_Records for the exercise_:
|---|
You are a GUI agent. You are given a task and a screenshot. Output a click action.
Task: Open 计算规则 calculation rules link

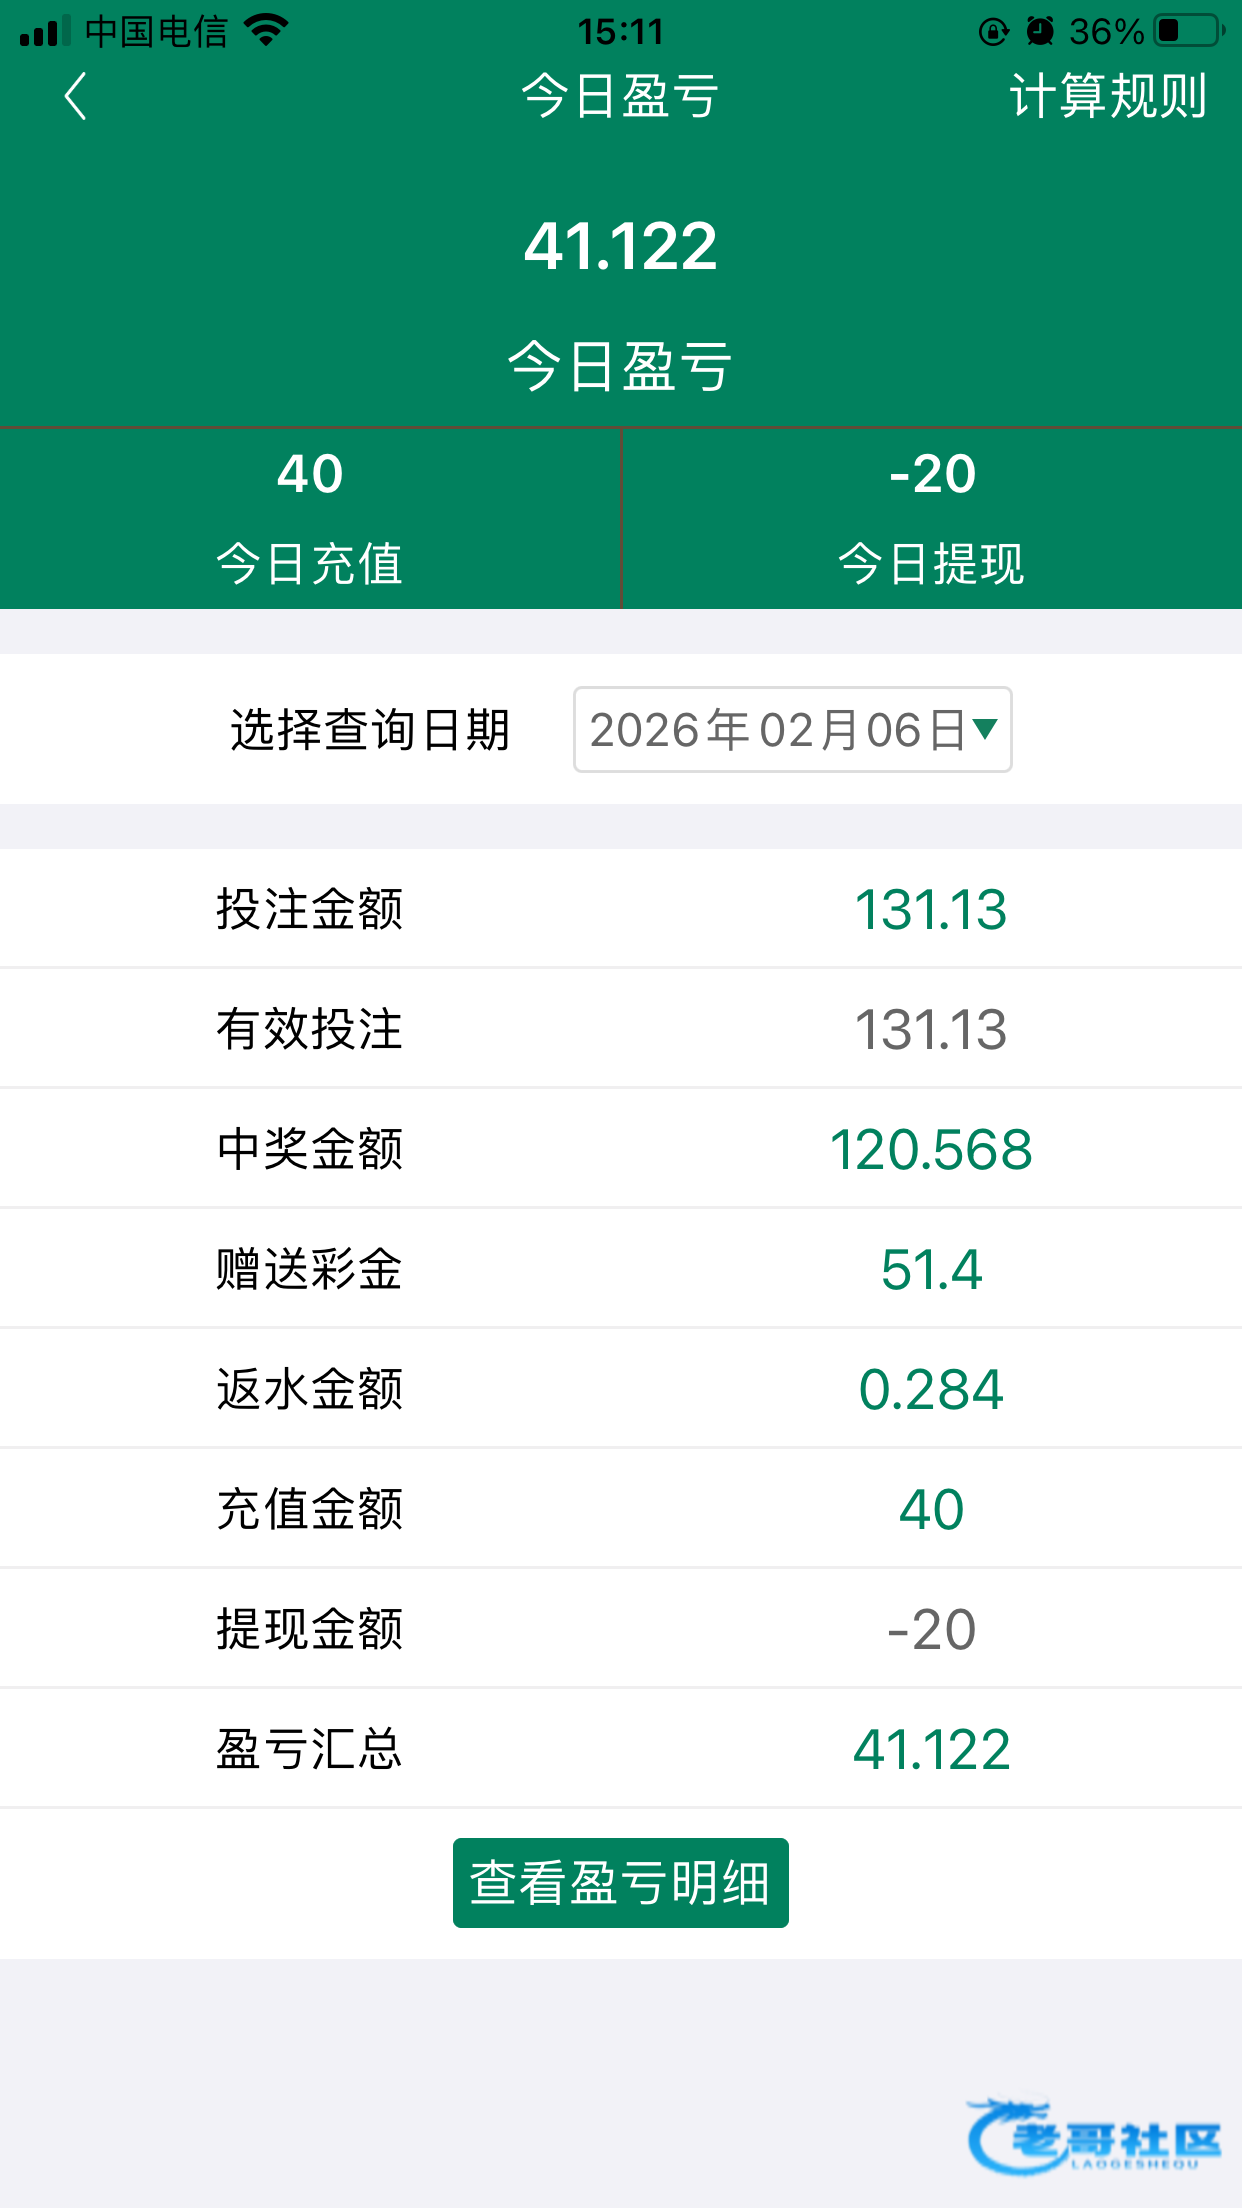click(1108, 96)
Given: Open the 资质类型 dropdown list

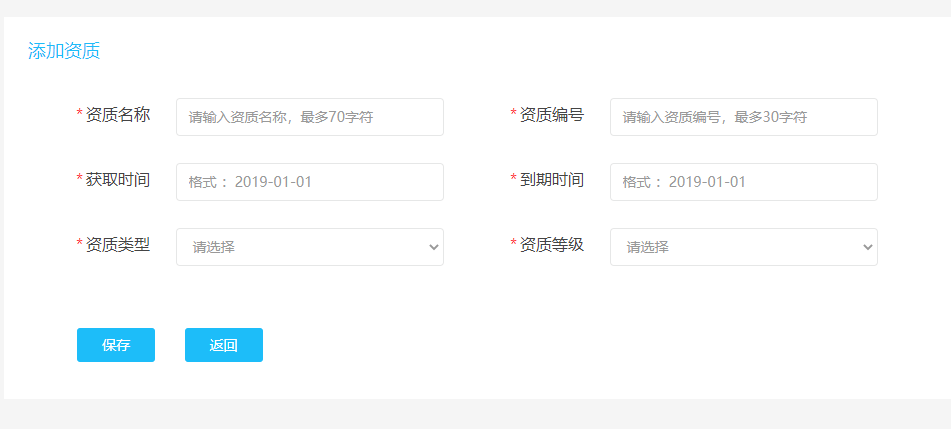Looking at the screenshot, I should pos(300,247).
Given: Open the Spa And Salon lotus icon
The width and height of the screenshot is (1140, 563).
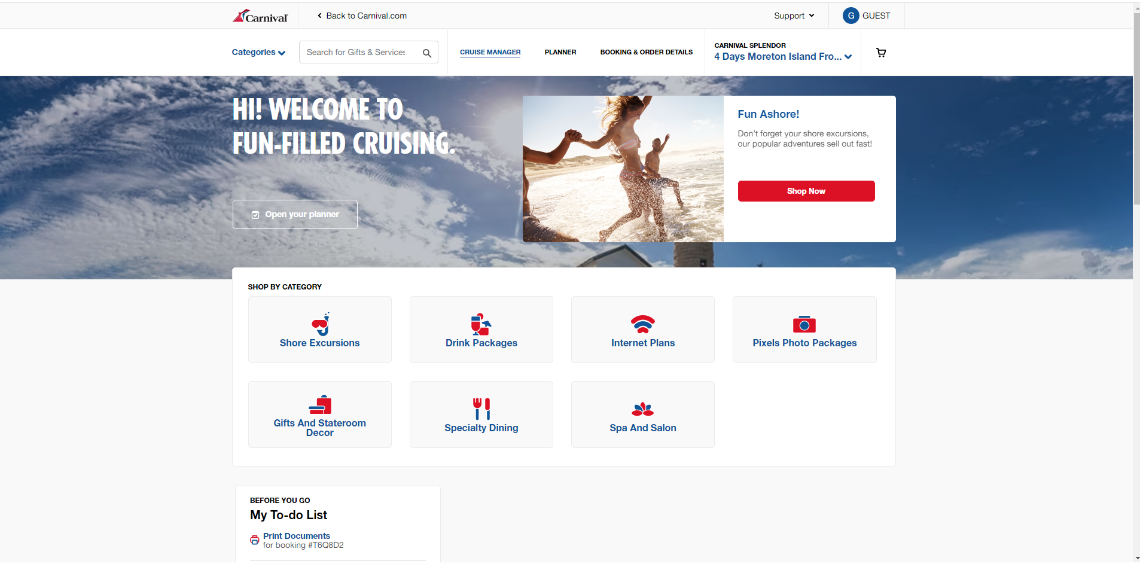Looking at the screenshot, I should tap(643, 409).
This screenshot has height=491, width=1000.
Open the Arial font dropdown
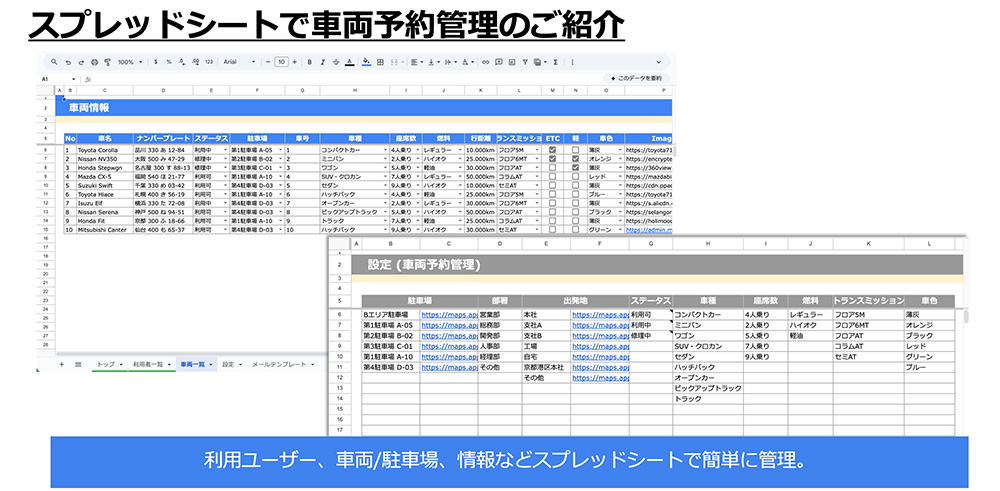240,62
|---|
_Stated exercise_: Print the four records above word for word, omitting the pictures.

_Task output_:
You are a GUI agent. You are given a task and a screenshot. Output a click action.
Task: Open 计算规则 calculation rules link

click(1108, 96)
Given: Open the 资质类型 dropdown list

Looking at the screenshot, I should pos(300,247).
Given: Open the Spa And Salon lotus icon
The width and height of the screenshot is (1140, 563).
Looking at the screenshot, I should tap(643, 409).
This screenshot has height=491, width=1000.
Open the Arial font dropdown
240,62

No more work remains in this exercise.